Re: Strange Hash related bug, keys are created by themselves!
by davido (Cardinal) on Nov 03, 2016 at 23:24 UTC

    Autovivification is a default and standard behavior with Perl. Here is a simple, contrived example:

    perl -MData::Dumper -e 'my %h; print "yes\n" if exists $h{d}{j}; print + Dumper \%h;' $VAR1 = { 'd' => {} };

    What just happened here?

    • We created a hash named %h. It is empty.
    • We asked if $h{d}{j} exists. So really we're asking this: Does the anonymous hash stored in $h{d} contain an element named j?
    • For Perl to answer the question of whether %{$h{d}} contains an element named j, the $h{d} element must contain a hashref. In this case, and because $h{d} didn't contain anything already, Perl happily spawns a hashref where there was previously nothing.
    • Now that Perl has put a hashref into $h{d}, it can answer the question of whether a j key exists in %{$h{d}}. (The answer is no, by the way).

    So when we're done, we have an anonymous hash stored in an element that never even existed before we asked. The best way to prevent this is to break your test into smaller chunks:

    if(defined $h{d} && exists $h{d}{j}) {...}

    If $h{d} is empty or non-existent then the Boolean of defined($h{d}) is false. The logical short circuit && operator stops dead in its tracks when the left-hand argument is false. This has the desirable effect of never getting to the code that tests for the existence of j if the test on the lefthand side of the && operator already returned false. Thus, we never force Perl to put a hashref where nothing existed before.

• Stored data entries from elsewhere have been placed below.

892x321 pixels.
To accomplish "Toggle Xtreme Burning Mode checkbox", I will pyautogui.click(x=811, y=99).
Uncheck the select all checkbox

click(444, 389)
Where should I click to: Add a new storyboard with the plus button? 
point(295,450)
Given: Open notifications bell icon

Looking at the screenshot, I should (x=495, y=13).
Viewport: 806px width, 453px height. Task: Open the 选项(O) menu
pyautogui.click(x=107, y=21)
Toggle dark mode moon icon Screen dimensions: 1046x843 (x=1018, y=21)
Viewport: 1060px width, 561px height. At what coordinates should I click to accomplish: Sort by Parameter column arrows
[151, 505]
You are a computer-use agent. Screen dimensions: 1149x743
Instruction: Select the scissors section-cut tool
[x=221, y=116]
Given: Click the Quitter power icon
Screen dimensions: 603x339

    Autovivification is useful because it allows one to do this:

    my %hash; $hash{d}{j} = 'foo';

    Even though d never existed before, the fact that we are treating it as a reference to an anonymous hash, Perl is willing to oblige. It allows us to avoid doing this:

    my %hash; $hash{d} ||= {}; $hash{d}{j} = 'foo';

    You could look at it another way. Have you ever tried creating a path ~/foo/bar/baz? First you try mkdir foo/bar/baz, and you see "mkdir: cannot create directory 'foo/bar/baz': No such file or directory. So then you man mkdir and remember the -p flag. -p is autovivification for file paths. mkdir -p foo/bar/baz works similar to $hash{foo}{bar}{baz} = '...'.

    By setting no autovivification; you are preventing Perl from being itself. That's fine, I suppose, until the next time you actually want autovivification, or the next time you forget to include that boilerplate at the top of the lexical scope where you need it. It's probably safer to just keep track of what can trigger autovivification.


    Dave

Re: Strange Hash related bug, keys are created by themselves!
by hippo (Archbishop) on Nov 04, 2016 at 10:09 UTC
    The same script used to work ok, but it suddently stopped working.

    If that's true then the prime suspect is that a different data set or structure is being fed to the script.

    In addition to the other excellent responses already given in this thread it might be beneficial to point out the FAQ How can I check if a key exists in a multilevel hash? which covers this topic.

Re: Strange Hash related bug, keys are created by themselves!
by dsheroh (Monsignor) on Nov 04, 2016 at 07:56 UTC
    As thoroughly explained by previous answers, not strange, not an issue, not a bug. Autovivification is a well-known and documented feature of Perl.

    If you want to check for the existence of keys without autovivifying, you can avoid writing long chains of if (exists $h{a} && exists $h{a}{b} && exists $h{a}{b}{c} &&... by using the Dive function from Data::Diver. This is, IMO, highly preferable to using no autovivification, as it does not break standard Perl behavior.